Well 16 is a power of 2(16是2的幂 ), and so each hexadecimal digit, 0 through f, corresponds to a unique ordering, or unique arrangement of 4 binary digits, 4 bits.
And so in that sense, we can express very long, complex, binary numbers in hexadecimal in a much more concise way, without losing information or having to do particularly cumbersome conversions on those numbers.
Generally when we are expressing numbers into hexadecimal notation to clearly distinguish them from decimal notation, we usually prefix them with the prefix 0x.
0x means nothing in reality, it's just a clue to us as humans that what we're about to see, or about to start parsing, is a hexadecimal number.
hexadecimal is no exception here, really. It also has place values but instead of being powers of 2 or powers of 10, they're powers of 16.
This is the hexadecimal number three-nine-seven:
It's not 397, it means something different, because we're using powers of 16 as all of our place values instead of powers of 10.
In fact, the place values here would be the ones place, the sixteens place, and the two-hundred-fifty-sixes place, which correspond to our idea of a ones place, tens place, and a hundreds place, if the number was 397. But since it's 0x 397, we have a ones place, sixteens place, and a two-hundred-fifty-sixes place.
Or, a 16 to the 0 place, which is 1. A 16 to the first power place, 16. A 16 squared place, 256, and so on, and so on, and so on.

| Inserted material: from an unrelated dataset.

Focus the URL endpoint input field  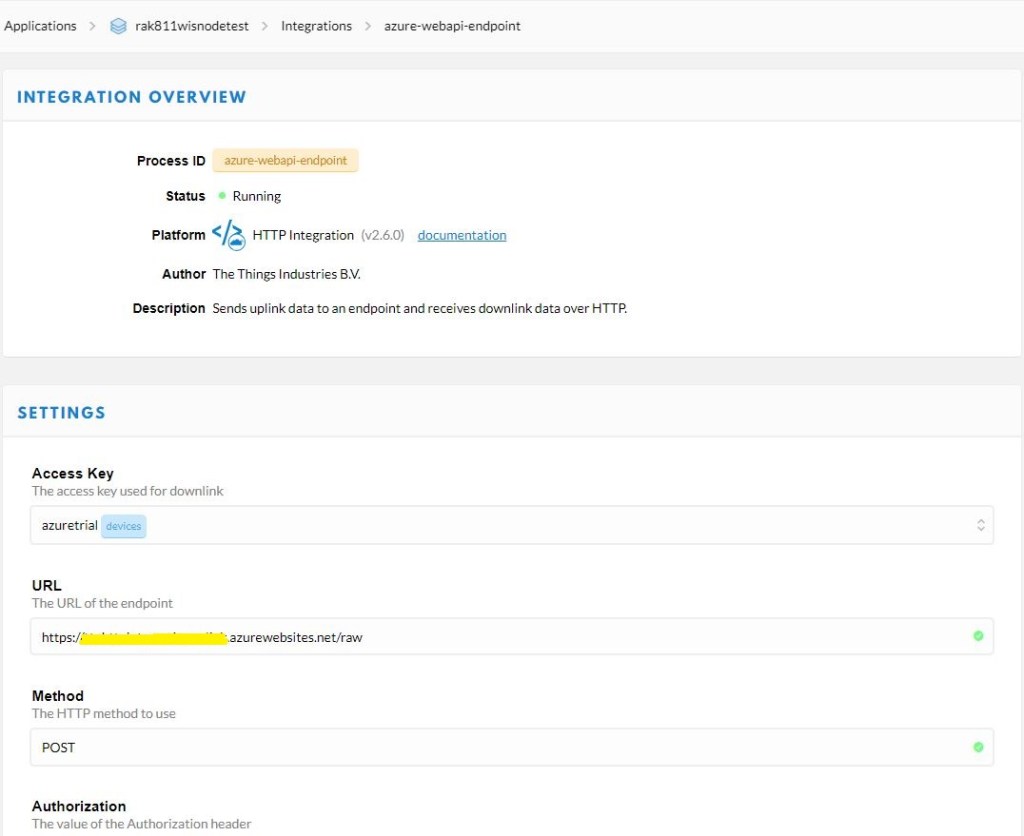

So this number is really 3 times 16 squared, plus 9 times 16, plus 7. I didn't do the math here, but it's not 397, it's much, much larger than that.
Similarly, we could have 0x adc, well that's a times 16 squared. Or if we translate that to our notion of decimal numbers, that's 10 times 16 squared, plus d times 16, or plus 13 times 16.
And don't worry if you haven't memorized that d is 13, or anything like that, there's not too many of these letter digits and it'll become intuitive pretty quickly. So again this is 10 times 16 squared, plus 13 times 16, plus 12 times 1. So 0x adc.
we use hexadecimal quite a lot as programmers. Not necessarily for the purpose of doing math with it, but because a lot of times memory addresses in our system are represented in hexadecimal.
It's a really concise way to express otherwise cumbersome, binary numbers.